= Roland Edgar Cooper =

Botanist (1890–1962)

Roland Edgar Cooper FRSE FRSGS (16 June 1890 – 31 January 1962) was a British botanist and Curator of the Royal Botanic Garden Edinburgh from 1936 to 1950. Within the Gardens the Roland Edgar Cooper Collection stems from his own work. A number of species found by him bear the name Cooperi. A large number of Rhododendrons collected by Cooper continue to grow in the Gardens.

== Life ==

He was born at Kingston-on-Thames in 1890, and was apparently orphaned aged only four and later raised by his aunt Emma. Her husband, William Wright Smith, later became Regius Keeper of the Royal Botanic Garden Edinburgh, creating Roland's link to his future role.

In 1907 he travelled to India with his uncle to study and collect samples in Sikkim, Nepal, Tibet and Bhutan until 1910. This was aided by the local collector and plant expert, Rohmoo Lapcha.

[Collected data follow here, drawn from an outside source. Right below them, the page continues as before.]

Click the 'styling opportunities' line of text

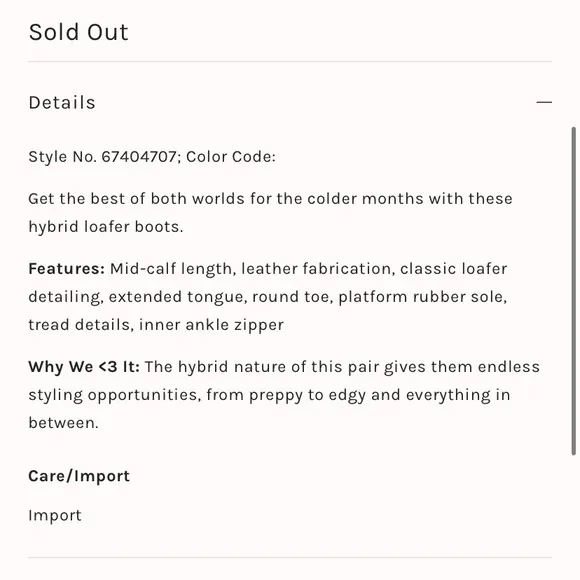(x=115, y=395)
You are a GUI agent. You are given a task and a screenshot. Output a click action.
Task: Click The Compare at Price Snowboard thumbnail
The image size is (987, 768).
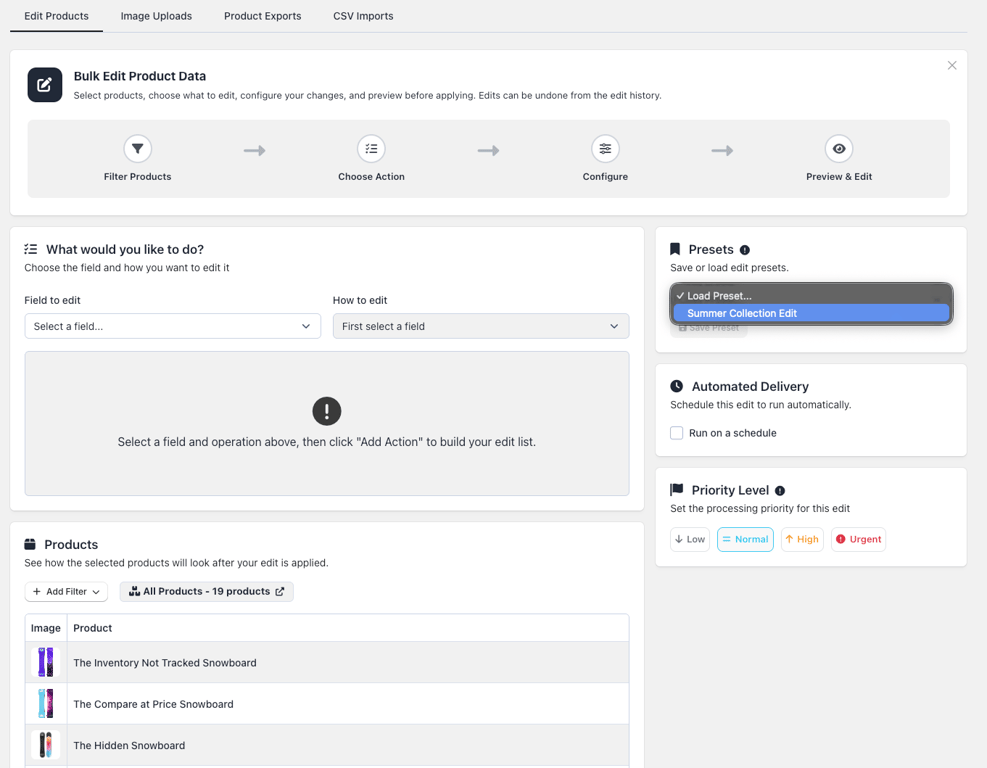[45, 704]
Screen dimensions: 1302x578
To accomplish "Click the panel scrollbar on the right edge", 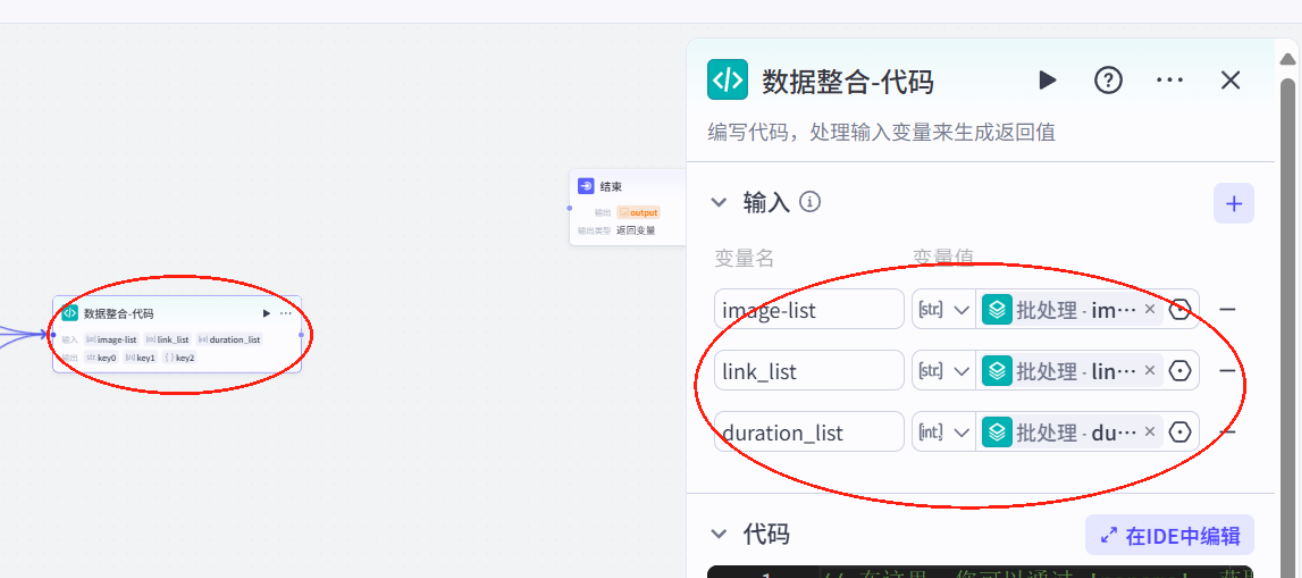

He then came to Edinburgh to undertake a Horticulture course at the Royal Botanic Garden. In 1913 he returned to India (without his uncle) and travelled more widely in search of species, beginning in the Himalayas. He again explored Sikkim and in 1914–15 returned to Bhutan, before exploring the Punjab in 1916.

In the second half of the First World War, he served as an officer with the 1st Gurkha Rifles in north-west India. He was later attached to the Royal Flying Corps and stationed at Alexandria, Egypt in 1918–19.

Staying mentally attached to the Indian subcontinent, he took on the role of Superintendent of the Botanic Gardens at Maymyo in the Shan Hills of Burma in 1921. Now married and with a young family, he returned to Britain in the late 1920s for the sake of his children's education.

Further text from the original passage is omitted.